======== Auflistung

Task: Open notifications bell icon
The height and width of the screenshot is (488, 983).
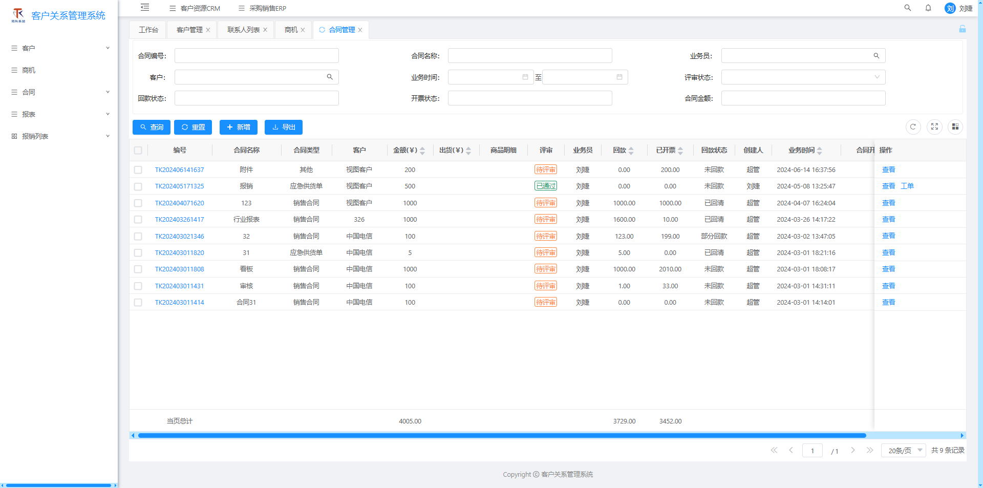Action: click(x=928, y=8)
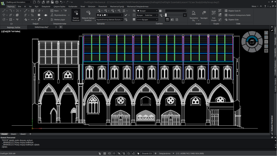Open the Solid line linetype dropdown

[x=148, y=15]

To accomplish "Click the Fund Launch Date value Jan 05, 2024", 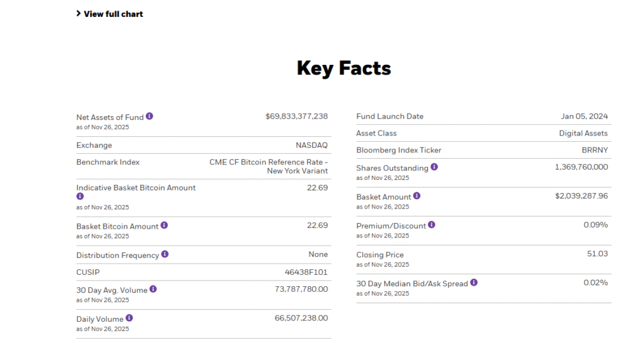I will click(584, 116).
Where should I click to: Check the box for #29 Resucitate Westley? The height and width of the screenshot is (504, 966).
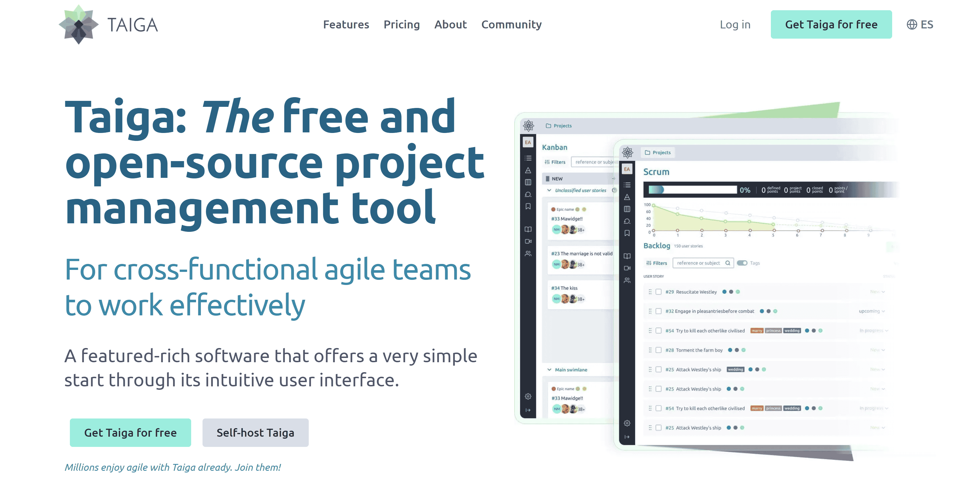[659, 292]
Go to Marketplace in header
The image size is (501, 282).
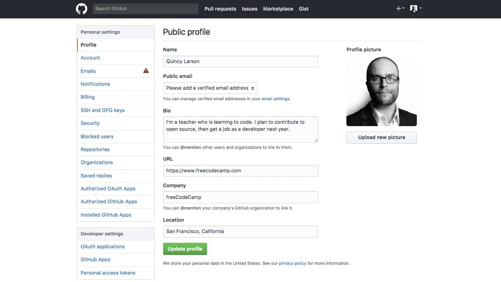[x=278, y=9]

================

### Aufgabenstellung
Gib alles von der Zeile mit „Go to Marketplace in header“ einschließlich bis zum Ende des Materials als nummerierte Liste wieder. Lass dabei Leerzeilen und die Bilder weg.

### Lösung
1. Go to Marketplace in header
2. The image size is (501, 282).
3. [x=278, y=9]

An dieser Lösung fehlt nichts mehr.